Connally recovered from the near-fatal gunshot wound he suffered in Dallas on Nov. 22, 1963 and resumed his duties as chief executive of the Lone Star State. The scuttlebutt in 1966 was that he intended to run for the U.S. Senate against Republican incumbent John Tower, whose 1960 election was seen as a fluke by most Democrats, but he deferred to ally Waggoner Carr. Tower made short work of the attorney-general in the first of three successful reelection bids.
In 1968 Connally held a press conference to announce his third term as governor would be his last. He declined to discuss his plans for the future other than to reveal he was returning to Houston to practice law.
President Richard Nixon wanted a prominent Democrat as bipartisan window-dressing for his cabinet in 1971. He offered the position of treasury secretary to Connally, who accepted on one surprising condition.
Ben Barnes, a prized protégé of LBJ until the Sharpstown debacle left his career in shambles, served up a detailed account of the behind-the-scenes episode in his autobiography Burning Barns, Building Barns. According to Barnes, Connally told Nixon he could not accept unless the president found a place in his administration for George H.W. Bush. Supposedly that was how Bush the elder wound up ambassador to the United Nations and on the road to the White House.
Those members of the Nixon cabinet, who did not expect to hear a peep out of the token Democrat during their meetings, underestimated John Connally. Self-assured and politically astute, he was not the least bit shy about sharing his views on a wide range of topics.
To say the president was impressed by the Texan would be an understatement. Henry Kissinger, the national security advisor, would later claim Nixon was “awed” by Connally with his expensive tailored suits and confident demeanor. The insecure president may have felt that the former Texas governor looked and acted more like a president than he did!
One day Connally took a phone call from a confidential contact in the Justice Department, who informed him that investigators had an old acquaintance of his dead to rights on charges stemming from his role in a San Angelo savings and loan scandal. The conversation concluded with a warning from the caller for the treasury secretary to steer clear of Jake Jacobsen.
Connally had known the Texas lawyer for decades and had no illusions about his character or the level to which he might stoop to make a buck. He was one of those influence peddling bottom feeders that prowl the halls of every state capitol and the corridors of Washington. He made a mental note to keep his distance from Jacobsen and did not give the matter a second thought.
To comply with federal election laws, Connally stepped aside as treasury secretary in early 1972 so that he could take charge of “Democrats for Nixon.” For Texas Democrats, even those as unhappy as Connally with the selection of George McGovern as their presidential candidate, this was the last straw.
Alarms should have gone off in Connally’s head, when he received a grand jury summons early in the summer of 1974. But he presumed there was no cause for concern since it had to be about Watergate or Jacobsen and he had nothing to do with either one.
It was not until the morning Connally arrived to testify that he found out he was the target of the grand jury probe.

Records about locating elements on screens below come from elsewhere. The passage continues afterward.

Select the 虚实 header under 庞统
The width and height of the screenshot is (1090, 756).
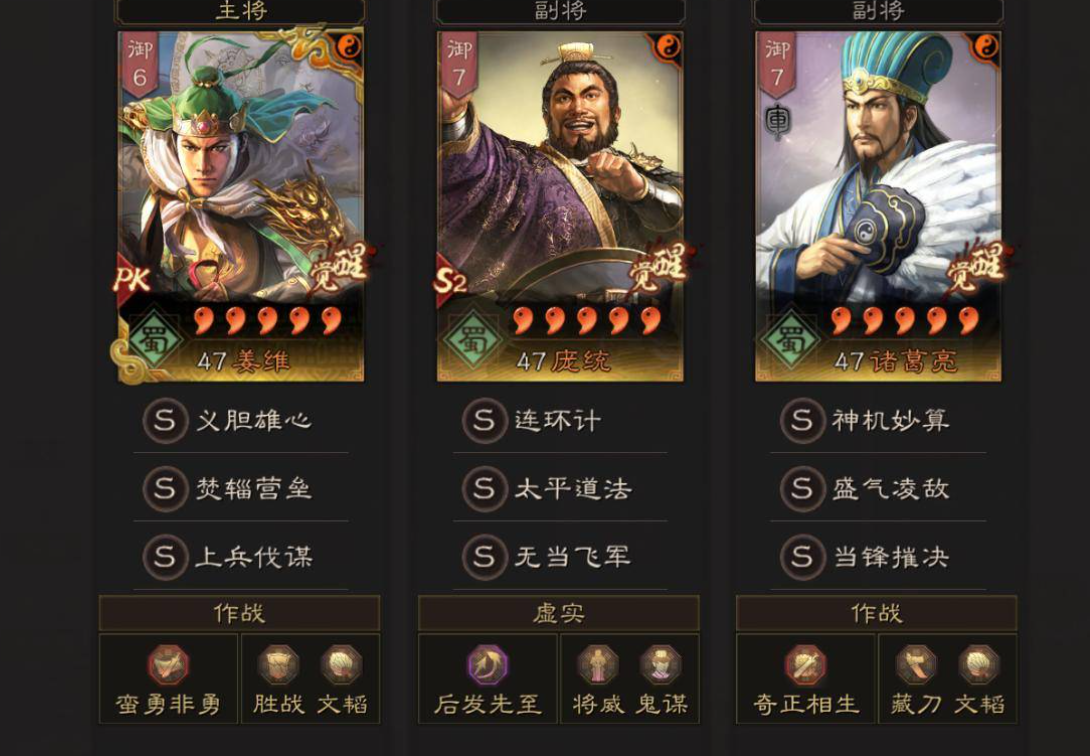point(559,613)
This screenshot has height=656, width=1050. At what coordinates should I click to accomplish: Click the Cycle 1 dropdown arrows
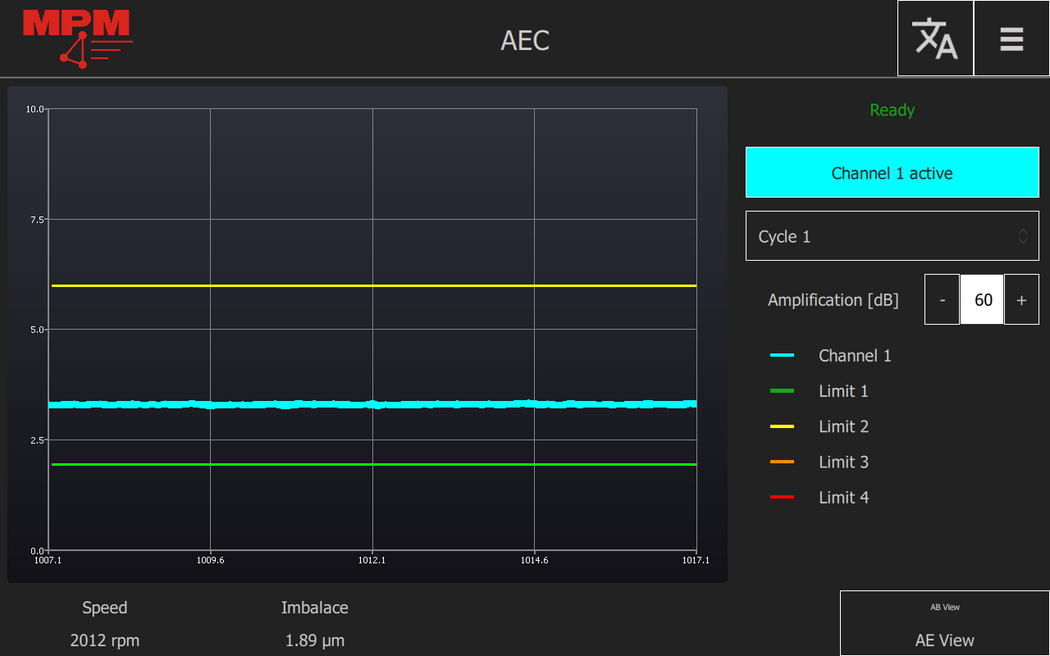pyautogui.click(x=1022, y=237)
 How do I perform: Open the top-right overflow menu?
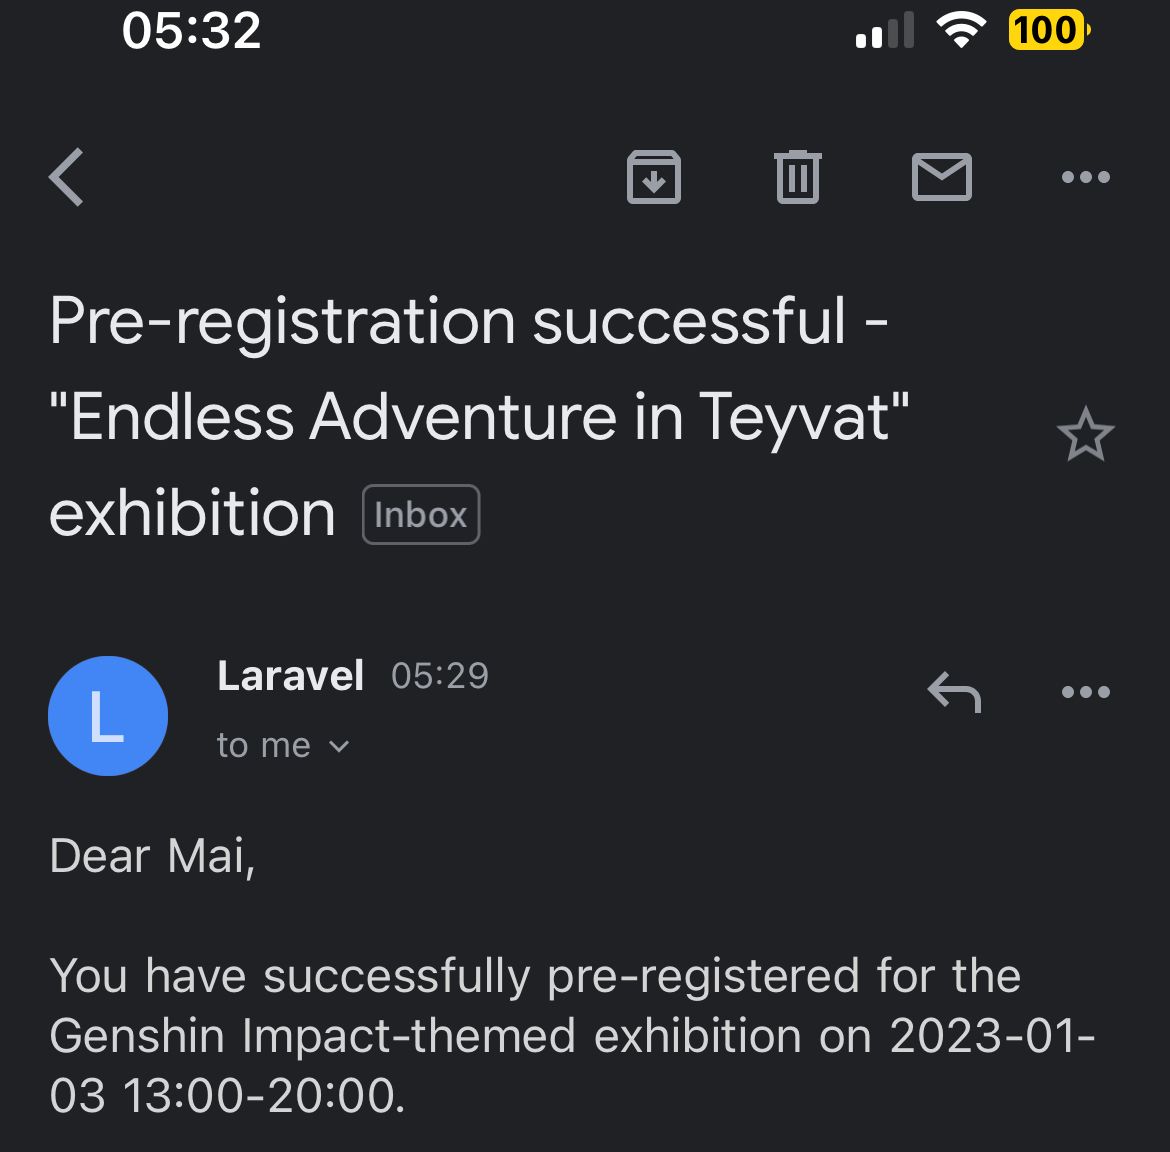pyautogui.click(x=1086, y=177)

Upset, flustered and unprepared, he made numerous contradictory statements that seemed to confirm the prosecutors’ suspicions.
Desperate to avoid spending as much as 40 years behind bars, Jake Jacobsen had sold the feds on the preposterous idea he gave Connally a $10,000 bribe on behalf of milk producers, who sought higher price supports from the Nixon administration.
Eleven days before Richard Nixon resigned the presidency in August 1974, that same grand jury indicted Connally on bribery, perjury and related charges. The case went to trial in April of the following year.
It all came down to whether the jury believed Jake Jacobsen, who hemmed and hawed on the witness stand, or John Connally, who was at his charming and persuasive best. Character witnesses like Barbara Jordan, Dean Rusk, Billy Graham and Lady Bird Johnson, who described the defendant’s reputation for honesty as “perfect,” definitely did not hurt. The not guilty verdict was almost a foregone conclusion.
With his wife Nellie at his side, John Connally walked out of the courtroom a free and vindicated man. What would he do next? Maybe run for president as a Republican now that he had switched parties?